━━━━━ TRECHO DA PÁGINA ━━━━━
O que dizem os comunistas israelenses?

Por: Antonio Lima Júnior ·
Manifestantes reúnem-se na Praça Rabin para denunciar o plano de Israel de anexar partes da Cisjordânia. (JACK GUEZ/AFP)

Entrevista de Hugo Albuquerque com Eli Gozansky. Publicado originalmente em Jacobin.

Vivemos tempos catastróficos e as cenas de Gaza aturdem toda a humanidade, em uma crise com desdobramentos globais, inclusive na política interna brasileira – um terremoto que produziu um horizonte de indeterminação muito grande, desde efeitos eleitorais muito grandes nos países centrais, a reabertura de um movimento de massas também nas ruas das capitais dos países ricos e, ainda, o risco de uma nova guerra mundial.

Sobre isso, falamos com Eli Gozansky, 60 anos, judeu israelense que vive en Tel Aviv e é membro da direção do Partido Comunista de Israel, o qual integra a Frente Democrática para Paz e Igualdade [ החזית הדמוקרטית לשלום ולשוויון], conhecida pelo acrônimo em hebraico Hadash [חד”ש], das únicas organizações israelenses que reúne judeus e árabes, e com cinco deputados no parlamento israelense, quatro deles do Hadash – e concorre em lista conjunta com o partido árabe Ta’al, acrônimo de Movimento Árabe de Renovação [الحركة العربية للتغيير].

Como está a percepção interna em Israel sobre o massacre que está acontecendo na Faixa de Gaza?

O ataque do Hamas do 7 de outubro pegou de surpresa os israelenses, seja do ponto de vista militar quanto do ponto de vista do número de mortos, feridos e sequestrados. A sensação empregada foi de negligência total e de que os residentes foram abandonados pelo governo e pelo exército. Os sentimentos de medo e choque se converteram em ódio contra o Hamas, palestinos e também contra o governo, especialmente em relação à figura do premiê Netanyahu. O governo declarou, imediatamente, um estado de guerra que, junto com a crise e a lavagem cerebral midiática, criou uma espécie de psicose massiva que se expressou em horríveis chamados racistas por vingança. E também, chamamentos por “unidade nacional” por um lado e duras críticas dirigidas ao governo por outro.
━━━━━ REGISTROS ━━━━━
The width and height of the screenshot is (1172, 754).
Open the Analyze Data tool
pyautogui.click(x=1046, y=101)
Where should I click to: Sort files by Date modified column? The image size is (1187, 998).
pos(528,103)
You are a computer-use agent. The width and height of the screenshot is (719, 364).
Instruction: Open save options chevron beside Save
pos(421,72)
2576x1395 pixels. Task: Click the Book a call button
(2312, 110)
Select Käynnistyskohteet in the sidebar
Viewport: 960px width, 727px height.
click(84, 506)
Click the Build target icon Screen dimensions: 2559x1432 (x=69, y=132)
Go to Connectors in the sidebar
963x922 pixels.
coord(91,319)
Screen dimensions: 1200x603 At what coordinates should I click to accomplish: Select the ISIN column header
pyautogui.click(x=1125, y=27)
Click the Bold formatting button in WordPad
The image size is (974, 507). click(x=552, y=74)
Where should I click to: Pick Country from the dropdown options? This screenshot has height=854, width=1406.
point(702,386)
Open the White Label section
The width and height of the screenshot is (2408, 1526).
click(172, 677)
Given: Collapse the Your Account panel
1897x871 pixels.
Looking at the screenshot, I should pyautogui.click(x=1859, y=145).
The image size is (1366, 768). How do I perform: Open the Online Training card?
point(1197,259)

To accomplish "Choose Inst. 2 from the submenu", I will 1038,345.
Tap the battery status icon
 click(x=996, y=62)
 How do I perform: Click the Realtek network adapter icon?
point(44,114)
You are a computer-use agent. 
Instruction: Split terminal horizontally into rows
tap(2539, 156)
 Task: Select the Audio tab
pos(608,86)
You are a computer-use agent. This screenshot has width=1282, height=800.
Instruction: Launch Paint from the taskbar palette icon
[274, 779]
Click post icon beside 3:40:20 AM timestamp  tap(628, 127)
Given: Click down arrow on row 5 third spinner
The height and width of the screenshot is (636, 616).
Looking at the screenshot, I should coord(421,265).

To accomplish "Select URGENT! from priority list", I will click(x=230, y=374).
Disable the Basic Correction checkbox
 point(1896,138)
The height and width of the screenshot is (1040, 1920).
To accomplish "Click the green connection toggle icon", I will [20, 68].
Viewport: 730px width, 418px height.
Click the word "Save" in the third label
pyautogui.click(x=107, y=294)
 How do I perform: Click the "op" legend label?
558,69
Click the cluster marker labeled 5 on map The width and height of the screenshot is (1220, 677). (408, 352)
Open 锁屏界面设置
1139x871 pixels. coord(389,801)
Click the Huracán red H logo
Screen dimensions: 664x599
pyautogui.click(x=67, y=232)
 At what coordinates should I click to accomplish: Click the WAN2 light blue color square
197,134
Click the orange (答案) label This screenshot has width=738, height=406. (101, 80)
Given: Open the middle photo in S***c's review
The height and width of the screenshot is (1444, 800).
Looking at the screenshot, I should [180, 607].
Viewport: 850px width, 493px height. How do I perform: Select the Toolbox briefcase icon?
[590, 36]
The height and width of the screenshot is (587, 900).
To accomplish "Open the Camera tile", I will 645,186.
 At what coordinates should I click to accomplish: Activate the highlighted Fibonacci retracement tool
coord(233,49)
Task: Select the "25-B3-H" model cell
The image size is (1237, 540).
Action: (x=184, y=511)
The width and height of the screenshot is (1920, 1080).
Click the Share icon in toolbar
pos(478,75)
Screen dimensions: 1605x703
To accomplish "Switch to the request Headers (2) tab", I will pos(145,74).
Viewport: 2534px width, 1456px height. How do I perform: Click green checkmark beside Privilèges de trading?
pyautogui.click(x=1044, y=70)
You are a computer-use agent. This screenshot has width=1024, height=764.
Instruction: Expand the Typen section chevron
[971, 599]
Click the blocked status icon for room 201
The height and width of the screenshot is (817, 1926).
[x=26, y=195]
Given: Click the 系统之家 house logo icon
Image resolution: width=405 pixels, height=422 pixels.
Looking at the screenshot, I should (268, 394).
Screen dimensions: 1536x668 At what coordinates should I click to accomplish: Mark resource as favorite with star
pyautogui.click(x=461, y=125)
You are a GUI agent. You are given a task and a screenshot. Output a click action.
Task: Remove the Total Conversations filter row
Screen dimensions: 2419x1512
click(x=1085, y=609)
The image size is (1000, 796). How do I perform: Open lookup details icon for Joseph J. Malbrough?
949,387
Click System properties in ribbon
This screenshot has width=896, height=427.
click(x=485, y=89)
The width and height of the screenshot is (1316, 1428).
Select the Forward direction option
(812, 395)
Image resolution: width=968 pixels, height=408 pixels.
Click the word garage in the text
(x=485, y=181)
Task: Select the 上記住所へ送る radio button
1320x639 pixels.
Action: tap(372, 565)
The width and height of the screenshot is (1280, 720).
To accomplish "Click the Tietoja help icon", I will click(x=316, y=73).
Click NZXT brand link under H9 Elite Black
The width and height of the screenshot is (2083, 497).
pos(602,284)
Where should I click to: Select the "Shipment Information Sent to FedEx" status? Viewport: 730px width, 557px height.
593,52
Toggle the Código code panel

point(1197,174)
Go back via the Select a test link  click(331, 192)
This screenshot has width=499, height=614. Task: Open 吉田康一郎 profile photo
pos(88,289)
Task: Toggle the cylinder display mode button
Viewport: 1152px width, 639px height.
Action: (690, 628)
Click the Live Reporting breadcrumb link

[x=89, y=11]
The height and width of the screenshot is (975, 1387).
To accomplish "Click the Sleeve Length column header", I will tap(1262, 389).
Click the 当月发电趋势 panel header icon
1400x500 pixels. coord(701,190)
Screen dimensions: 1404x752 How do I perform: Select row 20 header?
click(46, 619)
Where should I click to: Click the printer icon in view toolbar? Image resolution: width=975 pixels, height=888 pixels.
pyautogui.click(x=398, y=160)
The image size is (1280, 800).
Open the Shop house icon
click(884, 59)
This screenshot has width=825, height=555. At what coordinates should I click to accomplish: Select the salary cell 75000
━━━━━
▸ INSTRUÇÕES DE TRABALHO
- A) Segundo a entrevista sobre os comunistas israelenses, contra quem se voltou o ódio dos israelenses depois do ataque do Hamas? Faça uma lista.
- B) Retome a entrevista sobre os comunistas israelenses a partir do ponto em que ela para, dando sequência à resposta de Eli Gozansky.

▸ RESPOSTAS POR TAREFA
- A)
- Hamas
- palestinos
- o governo, especialmente o premiê Netanyahu

- B)
Cabe recordar que o governo israelense atual, liderado por Netanyahu, é o mais direitista, fascista e racista da história de Israel, ao que se somam as muitas acusações de corrupção contra ele. É um governo que pretendeu mudar o regime mediante um golpe constitucional. Contra isso se insurgiram os protestos mais poderosos e maiores que se registraram no país – durante 40 semanas seguidas, embora concentrado no tema democrático, e apenas nós, que também fazemos parte do “bloco contra a ocupação”, nos manifestamos no sentido de que “não há democracia com ocupação”, “não há democracia sem igualdade”. Isso foi uma voz importante que ressoou e pôs a questão palestina na agenda. Naquele contexto, do ponto de vista das relações exteriores, Netanyahu estava isolado, e por essa razão, tendo apoio dos Estados Unidos, ele buscou contornar a questão palestina e chegar a um acordo com a Arábia Saudita às custas dos palestinos.

Tudo isso mudou depois do 7 de outubro.

Netanyahu saiu do mencionado isolamento internacional quando os Estados Unidos e a Europa apoiaram Israel na sua guerra brutal contra Gaza, tendo por intenção original a deportação massiva dos palestinos para o Egito. Isso, contudo, fracassou pelo rechaço egípcio. Internamente, Netanyahu incorporou seu opositor Benny Gantz ao governo. Ainda, da mesma maneira que fazem muitos governos de direita, ele se aproveitou da crise para aprofundar a opressão contra os palestinos da Cisjordânia, incluído aí a limpeza étnica na parte sul de Cisjordânia, levada a cabo por colonos de ocupação com o apoio do exército, também contra os árabes israelenses, que são 20% da população, e, por fim, contra qualquer um que pretendesse questionar a guerra e o assassinato de inocentes em Gaza: centenas de prisões, demissões e expulsões de universidades de Israel apenas por escrever algo no facebook, com o governo se usando de um argumento vago de identificação desses manifestantes como apoiadores do Hamas, que pelo governo são iguais o Estado Islâmico ou os nazistas.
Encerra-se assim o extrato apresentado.